## Texto del documento:
Pero el mayor esfuerzo es por banalizar su papel en Los Pinos: “Ese mismo día, los diputados panistas daban una gran batalla: tomaban la tribuna para defender la protesta del nuevo presidente de México. Dos amigas, estupendas amas de casa, me hicieron el favor de comprarme la despensa para una semana”; “López Obrador armó su plantón en Reforma y decreté entonces que iniciaban los festejos de mi 40 aniversario”; “La campaña por la presidencia del PAN fue muy bonita porque había que convencer, uno por uno, a los consejeros nacionales”; “Beijing marcó mi vida. En un principio quería que mi primer hijo fuera hombre. En cambio, volví de ahí con ganas de que fuera mujer”; “No era necesario llevar comida a los albergues” –se refiere al terremoto de 1985 en el Defe–; “Había de sobra: la gente la llevaba a montones. La sociedad fue espontánea pero muy poco organizada (…). Había aprendido la vital importancia de los baños: estuve muy pendiente de su cuidado. Obviamente todo esto lo apliqué en cada desastre natural que nos tocó durante los seis años del gobierno de Felipe”; “No ocurrió con la intención de ocasionar una tragedia” (sobre la muerte de niños en la guardería ABC); “A mí también me fue muy bien hacia la salida. En noviembre de 2012, días antes de la entrega, fui a escuchar a Emmanuel y a Mijares”.

## Lista de actividades:
A. Responde con base en el texto sobre el papel en Los Pinos:
(i) ¿Dónde armó López Obrador su plantón?
(ii) ¿A quiénes se fue a escuchar en noviembre de 2012?
(iii) ¿A qué terremoto se refiere la cita sobre la comida en los albergues?
B. Escribe un párrafo breve que continúe el texto sobre el papel en Los Pinos a partir de su última oración.
El material que sigue no tiene relación con el texto.

## Datos de origen:
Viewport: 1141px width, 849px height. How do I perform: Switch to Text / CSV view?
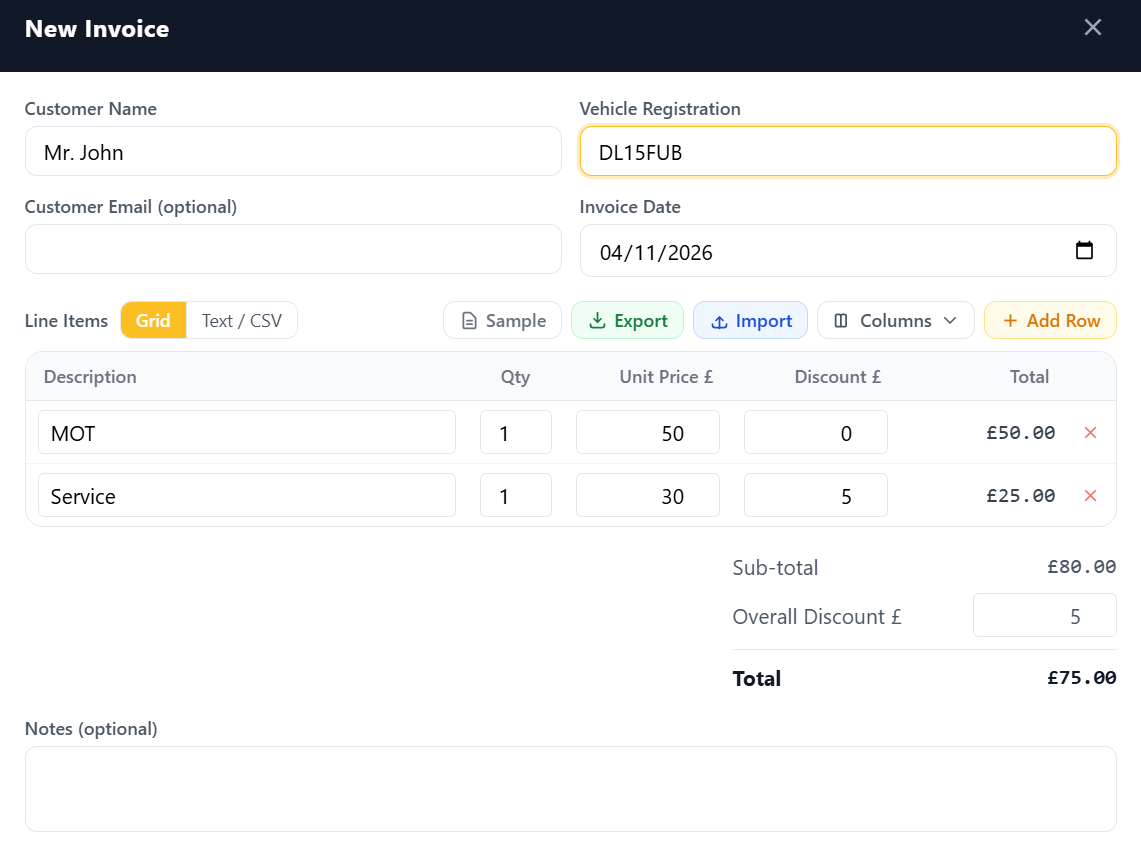click(x=242, y=321)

## Respuestas:
A.
(i) En Reforma.
(ii) A Emmanuel y a Mijares.
(iii) Al terremoto de 1985 en el Defe.

B.
Lo inocuo suele esconder lo inicuo. Las masacres de civiles que se ordenaron desde las oficinas en Los Pinos se justificaron con el automatismo del “eran narcos”, como si, por el solo hecho de serlo –argumento que se utilizó también contra las izquierdas durante dos décadas, diciendo que merecían morir porque “se metían en política”– no debieran ser detenidos y procesados. De los cientos de miles de asesinados en el sexenio de Calderón, su esposa no dice una sola palabra. Todos ellos eran inocentes porque no se les sometió a juicio alguno y la idea de que “merecían morir” no corresponde a un estado de derecho, sino a un dios. Javier Sicilia, en cambio, cuenta del intento de soborno que hizo un hermano de Margarita, Juan Ignacio, aprovechando su posición de privilegio dentro del Grupo Prisa: le ofreció una estancia becada en España para que se olvidara de su protesta contra la violencia que había bajado desde la silla presidencial. Un exilio a cambio de olvidar. ¿En qué cabeza cabe que un hombre íntegro como Sicilia iba a aceptar tal intercambio? A veces los políticos creen que la ética es sólo una cubierta de la que todos los demás podríamos despojarnos si la oferta es la adecuada.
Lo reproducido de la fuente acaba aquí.